→ **Written request**: Quote all of the records below line by line and word for word, leaving the pictures out of your answer.

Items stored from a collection
+ + +
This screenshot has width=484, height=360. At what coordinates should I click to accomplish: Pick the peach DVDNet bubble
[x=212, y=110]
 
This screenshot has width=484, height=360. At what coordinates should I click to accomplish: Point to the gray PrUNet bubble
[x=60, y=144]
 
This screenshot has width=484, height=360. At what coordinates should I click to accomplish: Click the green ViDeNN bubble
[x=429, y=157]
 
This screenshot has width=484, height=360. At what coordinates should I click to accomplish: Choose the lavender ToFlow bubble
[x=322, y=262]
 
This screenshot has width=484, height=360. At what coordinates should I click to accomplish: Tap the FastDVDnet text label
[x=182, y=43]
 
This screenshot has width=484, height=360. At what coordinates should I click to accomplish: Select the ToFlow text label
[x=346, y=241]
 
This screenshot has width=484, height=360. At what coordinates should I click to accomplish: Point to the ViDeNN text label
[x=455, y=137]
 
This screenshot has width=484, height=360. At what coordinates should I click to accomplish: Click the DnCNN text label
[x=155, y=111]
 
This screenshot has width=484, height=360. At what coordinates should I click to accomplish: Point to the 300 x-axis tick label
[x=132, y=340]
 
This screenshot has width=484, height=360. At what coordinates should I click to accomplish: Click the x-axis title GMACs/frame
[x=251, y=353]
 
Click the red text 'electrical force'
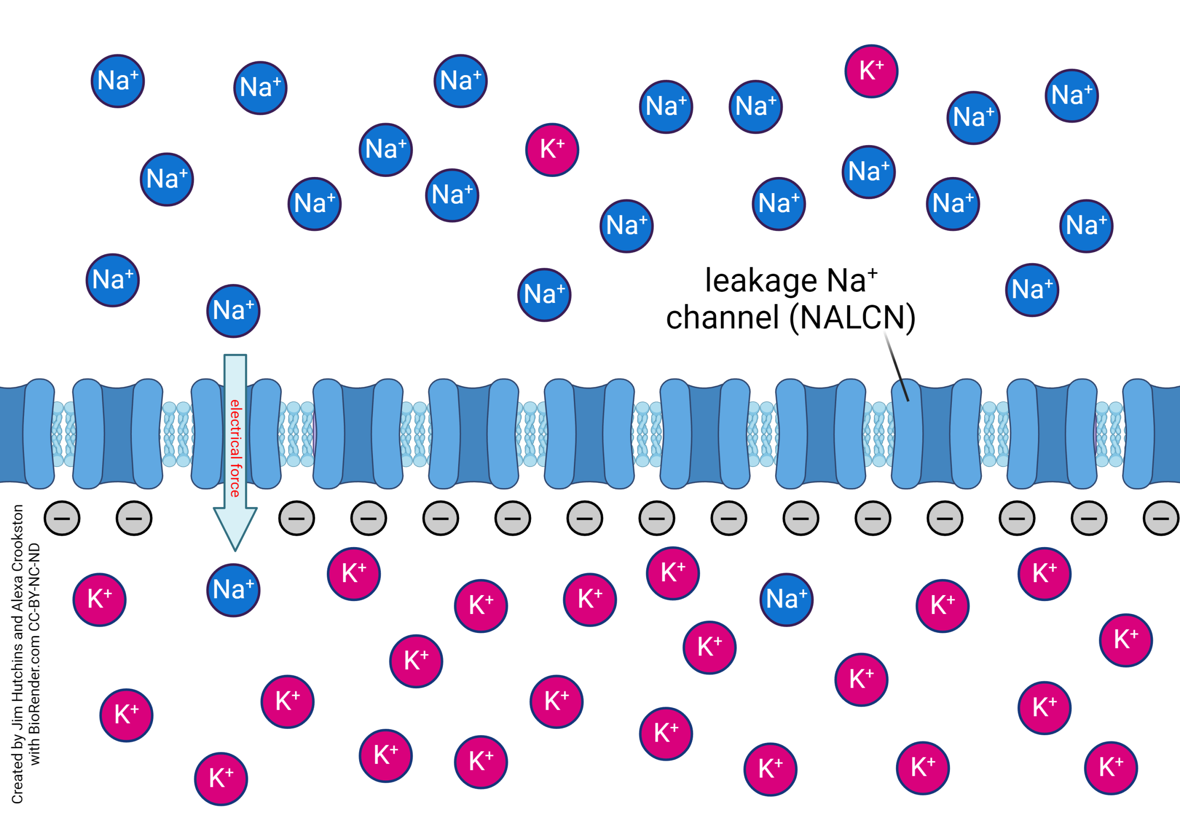pyautogui.click(x=235, y=448)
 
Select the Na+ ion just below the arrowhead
pyautogui.click(x=233, y=590)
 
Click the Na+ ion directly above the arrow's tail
pyautogui.click(x=233, y=311)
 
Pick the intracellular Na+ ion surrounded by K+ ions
pyautogui.click(x=786, y=600)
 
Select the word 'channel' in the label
pyautogui.click(x=723, y=318)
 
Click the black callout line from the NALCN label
pyautogui.click(x=897, y=367)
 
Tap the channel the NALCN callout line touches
pyautogui.click(x=935, y=434)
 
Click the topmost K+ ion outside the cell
pyautogui.click(x=871, y=71)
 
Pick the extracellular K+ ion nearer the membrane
pyautogui.click(x=552, y=150)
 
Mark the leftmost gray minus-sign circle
pyautogui.click(x=62, y=518)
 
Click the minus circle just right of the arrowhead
pyautogui.click(x=296, y=518)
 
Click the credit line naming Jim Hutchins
pyautogui.click(x=18, y=653)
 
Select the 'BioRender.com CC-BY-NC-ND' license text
pyautogui.click(x=35, y=653)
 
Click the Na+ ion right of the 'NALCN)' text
pyautogui.click(x=1032, y=290)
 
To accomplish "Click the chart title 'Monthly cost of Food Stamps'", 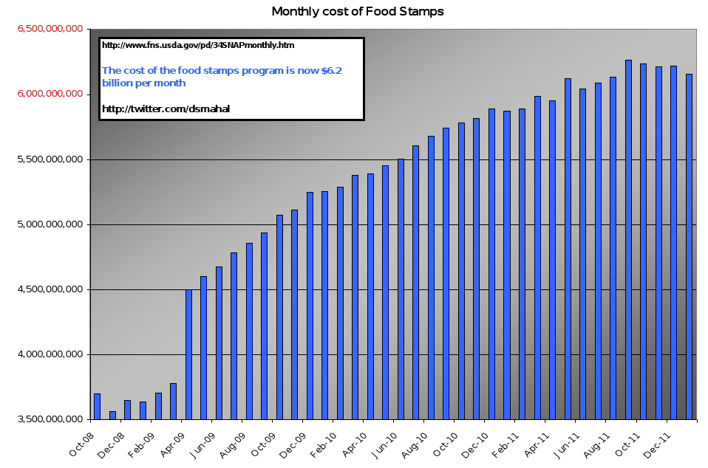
+ + +
→ **Response for this exercise**:
This screenshot has width=484, height=360. At what coordinates should I click to accomplish: Pick the peach DVDNet bubble
[x=212, y=110]
 
This screenshot has width=484, height=360. At what coordinates should I click to accomplish: Point to the gray PrUNet bubble
[x=60, y=144]
 
This screenshot has width=484, height=360. At what coordinates should I click to accomplish: Click the green ViDeNN bubble
[x=429, y=157]
 
This screenshot has width=484, height=360. At what coordinates should I click to accomplish: Choose the lavender ToFlow bubble
[x=322, y=262]
 
This screenshot has width=484, height=360. At what coordinates should I click to accomplish: Tap the FastDVDnet text label
[x=182, y=43]
 
This screenshot has width=484, height=360. At what coordinates should I click to accomplish: Select the ToFlow text label
[x=346, y=241]
 
This screenshot has width=484, height=360. At what coordinates should I click to accomplish: Point to the ViDeNN text label
[x=455, y=137]
 
This screenshot has width=484, height=360. At what coordinates should I click to accomplish: Click the DnCNN text label
[x=155, y=111]
 
This screenshot has width=484, height=360. At what coordinates should I click to accomplish: Point to the 300 x-axis tick label
[x=132, y=340]
 
This screenshot has width=484, height=360. At what coordinates should I click to accomplish: Click the x-axis title GMACs/frame
[x=251, y=353]
 
Click the red text 'electrical force'
pyautogui.click(x=235, y=448)
 
Select the Na+ ion just below the arrowhead
pyautogui.click(x=233, y=590)
 
Click the Na+ ion directly above the arrow's tail
pyautogui.click(x=233, y=311)
 
Pick the intracellular Na+ ion surrounded by K+ ions
pyautogui.click(x=786, y=600)
 
Select the word 'channel' in the label
pyautogui.click(x=723, y=318)
 
Click the black callout line from the NALCN label
pyautogui.click(x=897, y=367)
 
Tap the channel the NALCN callout line touches
pyautogui.click(x=935, y=434)
 
Click the topmost K+ ion outside the cell
pyautogui.click(x=871, y=71)
 
Pick the extracellular K+ ion nearer the membrane
pyautogui.click(x=552, y=150)
 
Mark the leftmost gray minus-sign circle
pyautogui.click(x=62, y=518)
 
Click the minus circle just right of the arrowhead
pyautogui.click(x=296, y=518)
 
Click the credit line naming Jim Hutchins
pyautogui.click(x=18, y=653)
 
Select the 'BioRender.com CC-BY-NC-ND' license text
pyautogui.click(x=35, y=653)
 
Click the Na+ ion right of the 'NALCN)' text
pyautogui.click(x=1032, y=290)
 
To accomplish "Click the chart title 'Monthly cost of Food Stamps'", 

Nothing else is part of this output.